Soy milk is one very nutritious alternative for vegans and those that are lactose intolerant. Not only is it high on calcium and protein, it is also free of saturated fat and has not more than 80 calories. Perfect to keep you well-nourished and far from the unhealthy cravings!
To make soy milk
To make a liter of soy milk you need to soak about 125 g of soybeans overnight. Once softened, heat the soya beans for a few minutes and grind/blend them in a liter of water. Drain the mixture through a muslin cloth and heat the soy milk till boiling point. Allow it cool and then use.
How to use soy milk in oatmeal
1/3 cup oats
1/3 cup diced apples
1/3 cup soymilk
1/3 cup water
1 tablespoon dried berries (such as cranberries)
1 tablespoon raisins
1 tablespoon chopped nuts (almonds, walnuts or pistachios are great for this)
2 pinches of cinnamon
1 tablespoon honey
Combine all ingredients in an airtight container. Keep cool in a refrigerator or lunch box allowing the ingredients to soak in the milk. It should be ready to eat in around 4 hours.
Recipe credit - 8thcontinent
Coconut milk is a highly popular ingredient in Thai and Indian cooking for its taste but more importantly for its easily digestible fats and low cholesterol. Plus it is said to contain ample amounts of vitamins and fibers that fight liver ailments and inflammation. Additionally it also contains selenium, an antioxidant that helps with arthritis.
To make coconut milk
To make this rich, creamy and highly flavoured milk take a cup of unsweetened coconut meat and grind it into 4 cups of water until smooth in texture. Then, strain it through a muslin cloth.
How to make Coconut Chia Pudding
1/4 cup chia seeds
1 cup light or full-fat coconut milk, depending on preference
1/2 tablespoon honey
Mix chia seeds, coconut milk, and honey together in a small bowl or glass mason jar. Let it set in refrigerator overnight.

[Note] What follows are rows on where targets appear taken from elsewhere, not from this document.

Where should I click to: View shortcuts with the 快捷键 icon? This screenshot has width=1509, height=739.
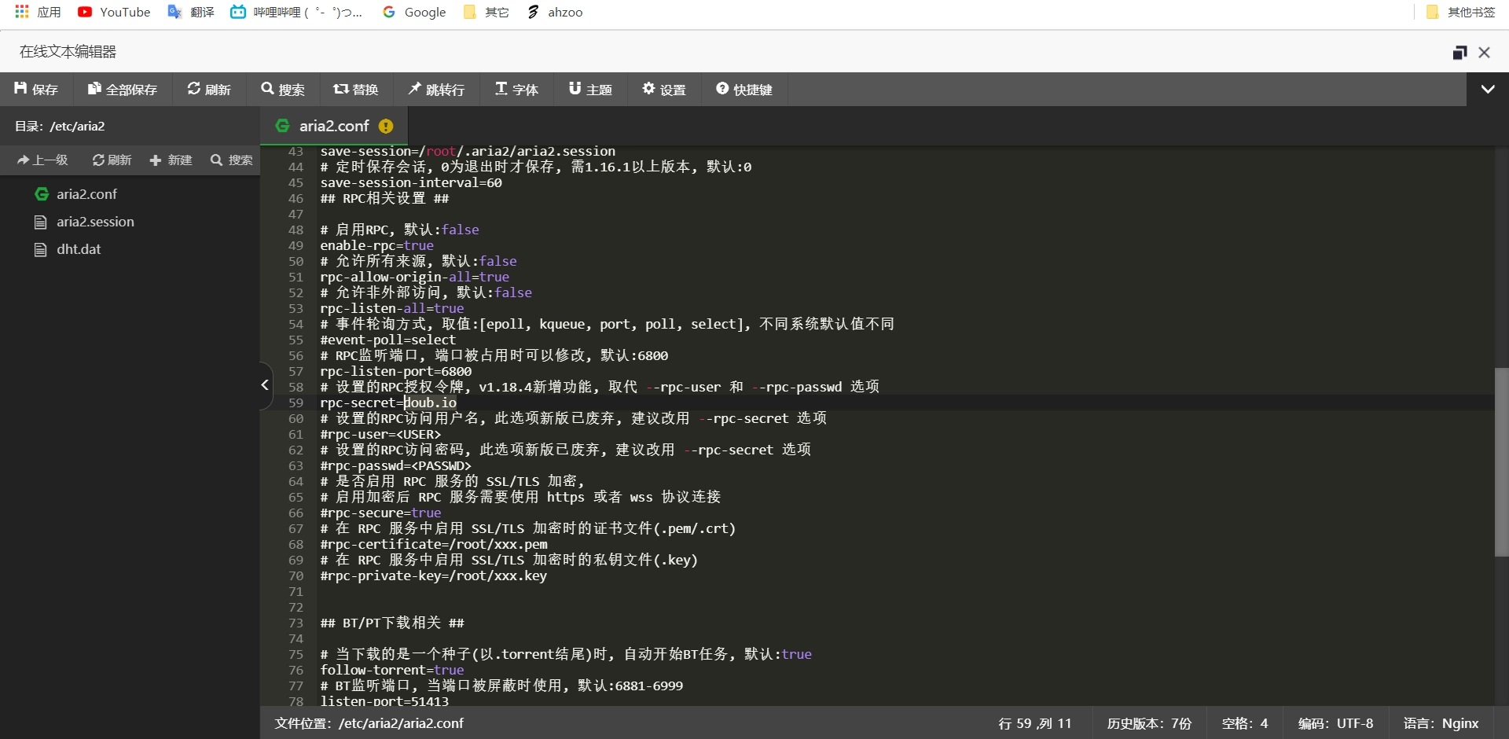coord(744,89)
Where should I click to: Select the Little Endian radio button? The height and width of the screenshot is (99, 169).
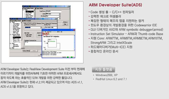25,35
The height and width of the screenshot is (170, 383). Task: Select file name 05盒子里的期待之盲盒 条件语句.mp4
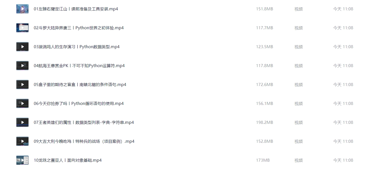[80, 84]
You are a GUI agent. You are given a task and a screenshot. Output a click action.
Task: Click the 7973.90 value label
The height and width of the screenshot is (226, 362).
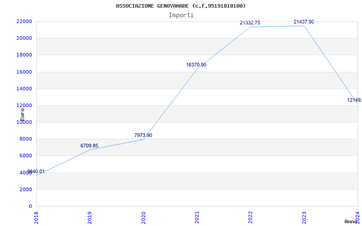(x=143, y=135)
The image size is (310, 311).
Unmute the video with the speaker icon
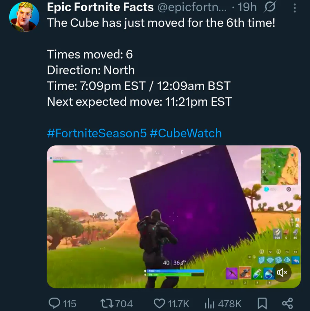pyautogui.click(x=282, y=272)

Remove it from the fridge, and make sure your pudding looks thick and the chia seeds have gelled. Top with fresh fruit and nuts, and enjoy immediately.
Recipe credit – Popsugar
The benefits that almonds come with are no secret and there is no reason why almond milk should prove any less beneficial. Almond milk is an amazing energy booster, is not all that high on calories (almond milk contains 60 calories as opposed to whole milk that contains 146 calories) and the fact that it contains no saturated fats!
To make almond milk
To make almond milk, soak almond in water for over 12 hours, rinse and then blend well with some water. Blend until smooth in consistency, strain into a bowl using a muslin cloth and serve.
How to make Almond Milk Porridge
1 ½ cups oats
1 ¼ salt
3 cups almond milk
1 banana sliced
1 tbsp honey
½ cup toasted coconut
In a bowl mix the oats, salt and milk. Heat until it comes to a simmer. Add the banana, honey and coconut. Continue to cook, stirring for a few minutes until the oats are cooked and the banana soft. Slow cook for a yummy porridge. Sprinkle with nuts and extra coconut.
Recipe credit – bite.co.nz
Cardamom milk is loaded with nutrients like potassium, calcium, Vitamin C, manganese and iron that have innumerable benefits and help fight anemia. Cardamom milk is also used as an antiseptic and it helps solve digestive problems.
To make cardamom milk
Pour 2 cups of milk into a pan and add 2 pods of cardamom to it. Bring to boil and let it simmer for about 3 minutes. Add some sugar for taste and refrigerate after it cools down. Strain the milk and pour into a glass.
How to make Cardamom Milk Pudding
3 1/2 cups whole milk
1 tablespoon green or white cardamom pods, slightly crushed
1/2 cup sugar
2 tablespoons chopped pistachios or walnuts
Bring milk, cardamom pods, and a pinch of salt just to a boil in a saucepan, then remove from heat and let stand, covered, 5 minutes.
Add sugar to the hot cardamom milk. Place this onto the saucepan and simmer, stirring constantly, until thickened for about 2 minutes. Strain through a fine-mesh sieve into a bowl and discard the solids. Refrigerate the pudding, with its surface covered with wax paper, until very cold, at least for 4 hours. Serve sprinkled with nuts.